* _Exercise passage_:
Model Development
Model Training & Evaluation
Model Training & Evaluation turn governed dataset versions into tracked, comparable, recoverable training jobs and explicit evaluation evidence across local, cloud, and on-prem compute. This is where dataset lineage becomes model behavior that teams can measure, compare, and eventually promote.
What This Surface Owns
Model Training & Evaluation own run launch, compute coordination, evaluation execution, runtime observability, and execution history.
- Launch training from immutable dataset snapshots and explicit configs.
- Manage heterogeneous compute environments and distributed execution.
- Track job state, logs, metrics, checkpoints, and runtime metadata.
- Preserve the exact execution environment needed for reproducibility.
Promotion into durable model identity still belongs to the Model Registry, but this surface owns the work and evidence that make promotion possible.
Compute Abstraction
Cloud compute
- Launch runs on managed cloud GPU environments when capacity and speed matter most.
- Scale up for sweeps, large batch experimentation, or release-critical validation.
- Keep cloud allocation tied to the same run identity and provenance as every other environment.
On-prem and private cluster compute
- Use Kubernetes, Slurm, or internal schedulers without breaking lifecycle traceability.
- Preserve cost, queue time, hardware class, and environment assumptions as run metadata.
- Useful for teams with existing internal ML infrastructure.
Hybrid execution
- Debug locally, then burst to cloud or on-prem clusters for larger sweeps.
- Maintain one run model across heterogeneous compute rather than separate “local” and “production” training systems.
- Good fit for teams balancing fast iteration with cost control.
Run Definition
Every training run should be defined by explicit inputs rather than ambient context.
Required run inputs
- dataset snapshot or set of dataset snapshots
- training configuration and hyperparameters
- code revision or training package version
- dependency/runtime surface
- hardware target or compute class
- evaluation pack if required
Why this matters
If a run cannot be recreated without reading Slack threads, shell history, and notebook cells, it is not a platform-grade training record.
Execution Capabilities
Distributed training
- Multi-GPU and multi-node execution where the training stack requires it.

* _Provided data_:
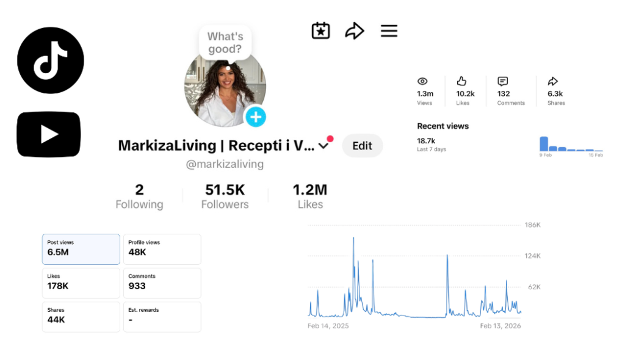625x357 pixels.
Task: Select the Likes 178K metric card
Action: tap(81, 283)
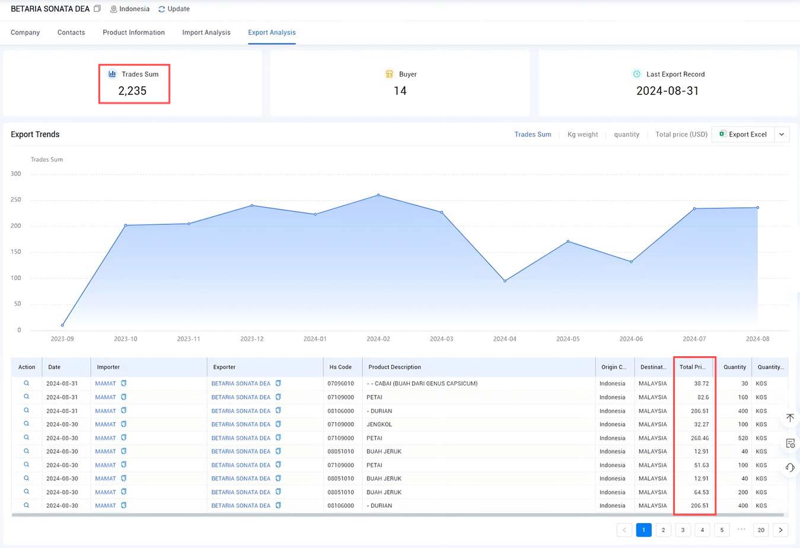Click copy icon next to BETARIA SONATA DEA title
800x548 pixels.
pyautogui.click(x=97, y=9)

...

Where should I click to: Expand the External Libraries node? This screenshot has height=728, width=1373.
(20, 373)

* _What you have to do_: Reproduce the model training and evaluation page word for word.

* _Response to the task_:
Model Development
Model Training & Evaluation
Model Training & Evaluation turn governed dataset versions into tracked, comparable, recoverable training jobs and explicit evaluation evidence across local, cloud, and on-prem compute. This is where dataset lineage becomes model behavior that teams can measure, compare, and eventually promote.
What This Surface Owns
Model Training & Evaluation own run launch, compute coordination, evaluation execution, runtime observability, and execution history.
- Launch training from immutable dataset snapshots and explicit configs.
- Manage heterogeneous compute environments and distributed execution.
- Track job state, logs, metrics, checkpoints, and runtime metadata.
- Preserve the exact execution environment needed for reproducibility.
Promotion into durable model identity still belongs to the Model Registry, but this surface owns the work and evidence that make promotion possible.
Compute Abstraction
Cloud compute
- Launch runs on managed cloud GPU environments when capacity and speed matter most.
- Scale up for sweeps, large batch experimentation, or release-critical validation.
- Keep cloud allocation tied to the same run identity and provenance as every other environment.
On-prem and private cluster compute
- Use Kubernetes, Slurm, or internal schedulers without breaking lifecycle traceability.
- Preserve cost, queue time, hardware class, and environment assumptions as run metadata.
- Useful for teams with existing internal ML infrastructure.
Hybrid execution
- Debug locally, then burst to cloud or on-prem clusters for larger sweeps.
- Maintain one run model across heterogeneous compute rather than separate “local” and “production” training systems.
- Good fit for teams balancing fast iteration with cost control.
Run Definition
Every training run should be defined by explicit inputs rather than ambient context.
Required run inputs
- dataset snapshot or set of dataset snapshots
- training configuration and hyperparameters
- code revision or training package version
- dependency/runtime surface
- hardware target or compute class
- evaluation pack if required
Why this matters
If a run cannot be recreated without reading Slack threads, shell history, and notebook cells, it is not a platform-grade training record.
Execution Capabilities
Distributed training
- Multi-GPU and multi-node execution where the training stack requires it.